▶ _Exercise goal_:
Search the listing for "Game" and copy every line where it appears.

▶ _Records provided_:
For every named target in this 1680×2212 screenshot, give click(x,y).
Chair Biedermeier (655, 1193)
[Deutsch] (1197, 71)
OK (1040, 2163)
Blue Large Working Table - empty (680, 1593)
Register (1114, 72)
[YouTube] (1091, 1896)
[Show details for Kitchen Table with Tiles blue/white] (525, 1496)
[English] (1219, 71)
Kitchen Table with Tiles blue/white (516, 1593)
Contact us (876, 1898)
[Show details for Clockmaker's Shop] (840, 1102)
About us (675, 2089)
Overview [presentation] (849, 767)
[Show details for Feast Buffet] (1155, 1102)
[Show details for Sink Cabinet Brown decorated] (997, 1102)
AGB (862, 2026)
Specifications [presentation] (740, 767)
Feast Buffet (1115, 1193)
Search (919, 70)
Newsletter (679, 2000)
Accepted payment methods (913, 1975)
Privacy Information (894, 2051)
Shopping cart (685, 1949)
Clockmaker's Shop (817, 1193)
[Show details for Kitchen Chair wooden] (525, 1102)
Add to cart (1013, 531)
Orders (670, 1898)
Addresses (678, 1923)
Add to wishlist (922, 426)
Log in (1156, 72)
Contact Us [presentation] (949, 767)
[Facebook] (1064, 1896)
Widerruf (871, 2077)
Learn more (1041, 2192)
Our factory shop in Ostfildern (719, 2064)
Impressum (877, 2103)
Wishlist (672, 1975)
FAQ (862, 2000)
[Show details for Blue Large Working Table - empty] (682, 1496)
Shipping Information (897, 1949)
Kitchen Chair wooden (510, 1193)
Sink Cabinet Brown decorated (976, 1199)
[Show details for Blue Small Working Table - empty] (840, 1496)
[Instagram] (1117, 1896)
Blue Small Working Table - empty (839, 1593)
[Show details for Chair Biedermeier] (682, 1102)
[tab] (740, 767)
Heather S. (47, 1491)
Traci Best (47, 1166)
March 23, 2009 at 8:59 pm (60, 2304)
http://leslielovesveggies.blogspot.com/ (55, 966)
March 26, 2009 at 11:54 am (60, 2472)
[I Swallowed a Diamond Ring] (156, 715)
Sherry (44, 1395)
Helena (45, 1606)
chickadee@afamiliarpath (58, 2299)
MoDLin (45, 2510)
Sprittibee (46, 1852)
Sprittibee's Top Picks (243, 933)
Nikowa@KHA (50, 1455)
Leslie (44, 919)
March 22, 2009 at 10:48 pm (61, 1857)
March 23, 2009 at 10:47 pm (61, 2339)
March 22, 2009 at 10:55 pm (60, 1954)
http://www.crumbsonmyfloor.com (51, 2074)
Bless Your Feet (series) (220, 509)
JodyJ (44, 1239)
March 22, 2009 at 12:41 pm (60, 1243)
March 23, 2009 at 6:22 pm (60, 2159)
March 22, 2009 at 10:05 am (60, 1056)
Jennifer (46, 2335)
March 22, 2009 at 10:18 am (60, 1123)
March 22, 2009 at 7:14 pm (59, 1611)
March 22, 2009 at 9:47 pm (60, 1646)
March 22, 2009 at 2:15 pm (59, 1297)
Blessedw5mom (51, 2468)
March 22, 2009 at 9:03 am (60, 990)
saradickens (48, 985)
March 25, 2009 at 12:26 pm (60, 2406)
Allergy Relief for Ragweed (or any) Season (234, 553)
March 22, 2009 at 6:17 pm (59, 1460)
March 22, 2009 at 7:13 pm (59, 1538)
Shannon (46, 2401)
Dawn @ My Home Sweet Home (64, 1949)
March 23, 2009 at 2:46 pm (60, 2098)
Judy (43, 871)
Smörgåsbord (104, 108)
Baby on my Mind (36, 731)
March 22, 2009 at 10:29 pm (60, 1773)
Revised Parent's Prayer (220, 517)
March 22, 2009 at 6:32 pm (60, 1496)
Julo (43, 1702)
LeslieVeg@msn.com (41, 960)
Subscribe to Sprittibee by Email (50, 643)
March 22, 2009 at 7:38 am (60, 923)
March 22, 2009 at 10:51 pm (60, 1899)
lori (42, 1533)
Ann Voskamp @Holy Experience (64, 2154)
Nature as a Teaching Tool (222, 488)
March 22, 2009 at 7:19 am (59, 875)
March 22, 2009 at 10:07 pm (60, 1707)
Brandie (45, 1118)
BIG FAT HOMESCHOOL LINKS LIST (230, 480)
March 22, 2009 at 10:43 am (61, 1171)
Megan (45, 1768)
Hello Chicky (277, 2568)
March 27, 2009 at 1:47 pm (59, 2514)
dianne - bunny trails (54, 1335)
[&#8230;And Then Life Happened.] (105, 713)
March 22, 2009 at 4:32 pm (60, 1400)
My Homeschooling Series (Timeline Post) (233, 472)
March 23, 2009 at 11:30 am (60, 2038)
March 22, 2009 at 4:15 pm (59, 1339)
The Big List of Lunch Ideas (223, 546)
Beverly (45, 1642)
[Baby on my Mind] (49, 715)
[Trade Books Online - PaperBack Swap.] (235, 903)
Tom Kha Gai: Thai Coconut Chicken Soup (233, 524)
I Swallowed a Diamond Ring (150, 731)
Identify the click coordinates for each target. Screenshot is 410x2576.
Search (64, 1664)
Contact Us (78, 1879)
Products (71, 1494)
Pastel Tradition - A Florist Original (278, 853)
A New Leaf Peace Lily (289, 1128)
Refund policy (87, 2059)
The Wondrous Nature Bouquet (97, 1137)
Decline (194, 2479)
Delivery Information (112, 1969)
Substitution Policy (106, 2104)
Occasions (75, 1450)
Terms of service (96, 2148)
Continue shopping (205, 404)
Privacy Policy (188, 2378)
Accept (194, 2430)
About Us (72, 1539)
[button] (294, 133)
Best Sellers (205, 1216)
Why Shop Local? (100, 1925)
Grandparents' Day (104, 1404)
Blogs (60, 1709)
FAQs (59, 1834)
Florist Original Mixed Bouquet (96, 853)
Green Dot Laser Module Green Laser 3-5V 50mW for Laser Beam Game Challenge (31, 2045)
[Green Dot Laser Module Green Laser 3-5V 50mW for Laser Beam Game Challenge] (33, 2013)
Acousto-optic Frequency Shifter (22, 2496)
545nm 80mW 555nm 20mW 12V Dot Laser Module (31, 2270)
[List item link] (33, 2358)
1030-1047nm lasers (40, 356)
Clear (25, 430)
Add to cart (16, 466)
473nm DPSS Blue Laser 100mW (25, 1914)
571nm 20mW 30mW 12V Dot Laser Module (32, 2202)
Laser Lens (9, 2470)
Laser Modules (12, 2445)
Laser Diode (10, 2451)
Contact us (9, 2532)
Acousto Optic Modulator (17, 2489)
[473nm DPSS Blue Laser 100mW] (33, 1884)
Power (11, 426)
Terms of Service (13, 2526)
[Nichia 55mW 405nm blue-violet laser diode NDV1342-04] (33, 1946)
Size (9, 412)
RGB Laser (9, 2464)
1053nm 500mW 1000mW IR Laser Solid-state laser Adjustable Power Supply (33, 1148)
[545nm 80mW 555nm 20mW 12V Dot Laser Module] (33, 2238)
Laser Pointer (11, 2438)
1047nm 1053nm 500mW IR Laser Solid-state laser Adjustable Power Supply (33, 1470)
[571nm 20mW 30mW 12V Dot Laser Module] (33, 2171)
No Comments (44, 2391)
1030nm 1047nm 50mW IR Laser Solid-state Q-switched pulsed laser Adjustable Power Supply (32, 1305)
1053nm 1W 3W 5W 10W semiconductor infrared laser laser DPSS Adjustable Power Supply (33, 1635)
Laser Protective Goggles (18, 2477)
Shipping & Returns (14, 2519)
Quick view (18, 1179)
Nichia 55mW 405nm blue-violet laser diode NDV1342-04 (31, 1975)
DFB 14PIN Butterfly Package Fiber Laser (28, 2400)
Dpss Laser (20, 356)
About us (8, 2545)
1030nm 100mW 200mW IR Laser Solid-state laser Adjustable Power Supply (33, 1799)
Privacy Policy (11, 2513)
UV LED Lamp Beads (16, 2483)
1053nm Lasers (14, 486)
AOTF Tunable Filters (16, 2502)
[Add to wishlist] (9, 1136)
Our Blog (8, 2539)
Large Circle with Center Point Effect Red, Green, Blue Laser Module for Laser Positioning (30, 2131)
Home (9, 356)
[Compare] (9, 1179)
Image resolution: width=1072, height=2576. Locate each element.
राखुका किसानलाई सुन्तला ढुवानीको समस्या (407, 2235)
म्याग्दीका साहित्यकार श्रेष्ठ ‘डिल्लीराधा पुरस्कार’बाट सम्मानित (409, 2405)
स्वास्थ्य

▶ _Answer space_:
Green Dot Laser Module Green Laser 3-5V 50mW for Laser Beam Game Challenge (31, 2045)
[Green Dot Laser Module Green Laser 3-5V 50mW for Laser Beam Game Challenge] (33, 2013)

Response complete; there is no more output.